El récord en este sentido ocurrió en un choque en la Liga Catamarqueña entre Policial y Juventud Unida Santa Rosa, jugado inexplicablemente un 9 de enero a las 15.30, con una sensación térmica de 62,3 grados centígrados. Los 300 desesperados hinchas que se dieron cita para el match advirtieron la existencia de una estrecha franja de sombra en una tribuna, de apenas cinco metros de largo por un metro de ancho, lo que determinó que se agolparan a razón de 60 individuos por metro cuadrado.
"Estaban uno arriba de otro conformando una masa informe de la cual asomaban cabezas y miembros de forma anárquica. Parecían cuadros de Picasso", relató en su momento un testigo.
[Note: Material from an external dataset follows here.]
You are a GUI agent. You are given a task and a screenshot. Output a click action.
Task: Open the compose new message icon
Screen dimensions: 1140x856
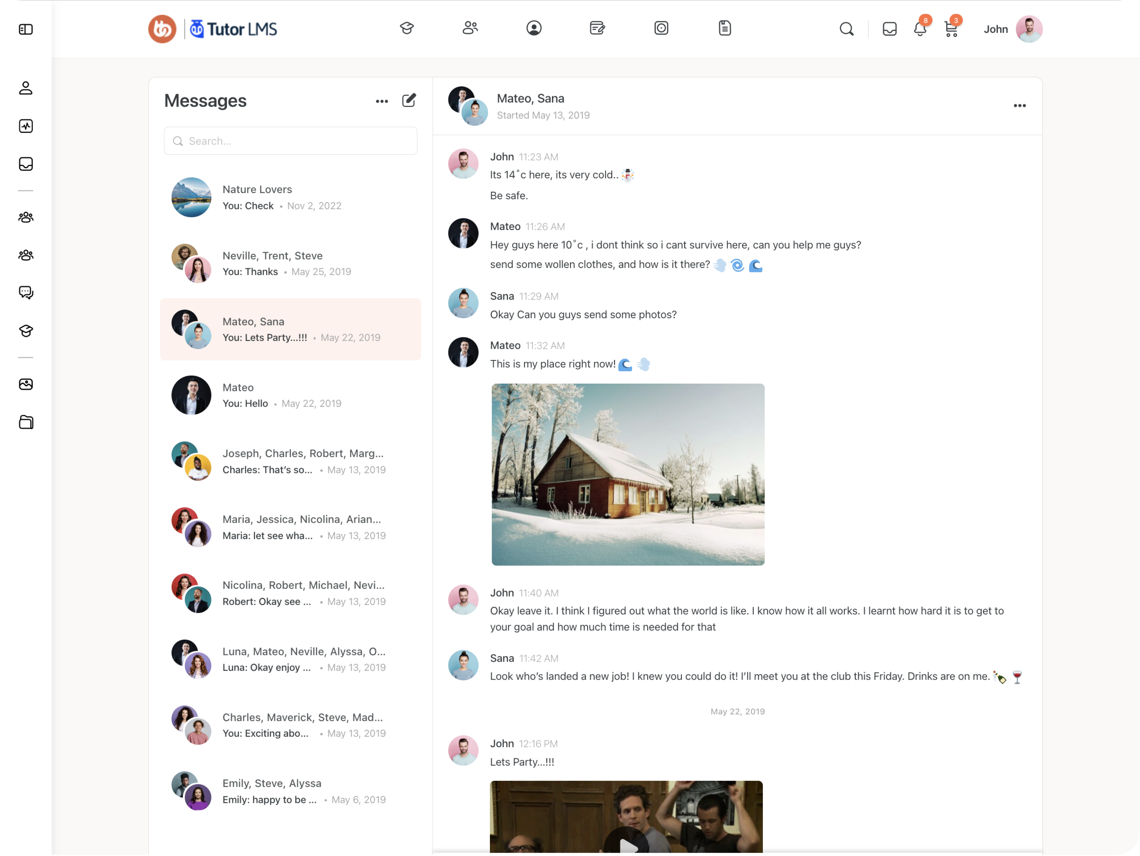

Si tenemos en cuenta que Bombay tiene 30 habitantes por metro cuadrado, estadísticamente la cancha de Policial ostentó durante 90 minutos una marca demográfica planetaria en su sector sombreado.
Como si todo esto fuera poco, la temperatura reinante provocaba el sobrecalentamiento de las bebidas que se vendían en la tribuna, lo que obligaba a los hinchas a beber vasos de gaseosa humeantes.
Pero la falta de sombra también se hizo sentir dentro del campo de juego en aquel bochornoso partido de la Liga Catamarqueña, ya que los jugadores se peleaban por cubrir los postes durante los córners.
"Era el lugar más fresco de la cancha", aseguró uno de los jugadores de aquel encuentro, quien reveló detalles hasta el momento desconocidos del juego, como que algunos de sus compañeros veían espejismos debido a la sed y al intenso calor reinante.
“Hubo un delantero que se arrojó dentro del área, pero no buscando un penal, sino convencido de que se estaba tirando debajo de una cascada de aguas cristalinas que estaba alucinando”, aseguró.
Precisamente, la falta de sectores sombreados en algunas canchas es la razón que generó más lamentos entre los hinchas que normalmente ocupan la cabecera norte del ahora Estadio Mario Alberto Kempes, al ver cómo era dinamitado el célebre Autotrol.
"Desde que comenzó a entrar en desuso como tablero electrónico, la función primordial de esa gigantesca estructura de cemento era dar sombra en verano.
Tendrían que haber evaluado esta invalorable contribución al bienestar de los hinchas antes de tirarlo abajo”, se quejó el titular de la Asociación de Amigos del Autotrol, Juan Carlos Tablero, quien exigió que el proyecto de remodelación de esa tribuna contemple alguna cobertura contra el sol, como la construcción de una sombrilla gigante de cemento en el centro de la cabecera.
Pero el verano también trae otros problemas adicionales al fútbol, como ocurrió el 30 de diciembre pasado en Santa Fe, donde un partido de la Liga local entre los clubes El Quilla y Santa Fe FC debió suspenderse por una invasión de mosquitos.
En principio, los jugadores y el público protestaban porque eran intensamente picados por estos molestos insectos, pero lo que realmente determinó la suspensión del partido fue un intento de secuestro exprés del arquero de Santa Fe FC por parte de los agresores.
Según aseguró un testigo, unos 300 mil mosquitos lograron reducir al cuidapalos y comenzaron a izarlo para sacarlo del estadio y luego, seguramente, pedir un rescate.
Gracias a la valiente actuación de dos alcanzapelotas que logaron tomar por los pies al arquero, la audaz maniobra delictiva quedó frustrada, pero el partido debió ser suspendido por falta de garantías.
Y también de pelotas, porque en represalia por no haber podido quedarse con el jugador, los insectos se llevaron todas la Jabulani con las que se disputaba el encuentro.
El incidente de Santa Fe sirvió, sin embargo, para alertar a la AFA de que los mosquitos están evolucionando a pasos agigantados.
No sólo demostraron que son cada vez más fuertes, sino que pueden actuar coordinadamente, lo cual debe obligar a tomar medidas urgentes ante la inminencia de los tradicionales torneos de verano.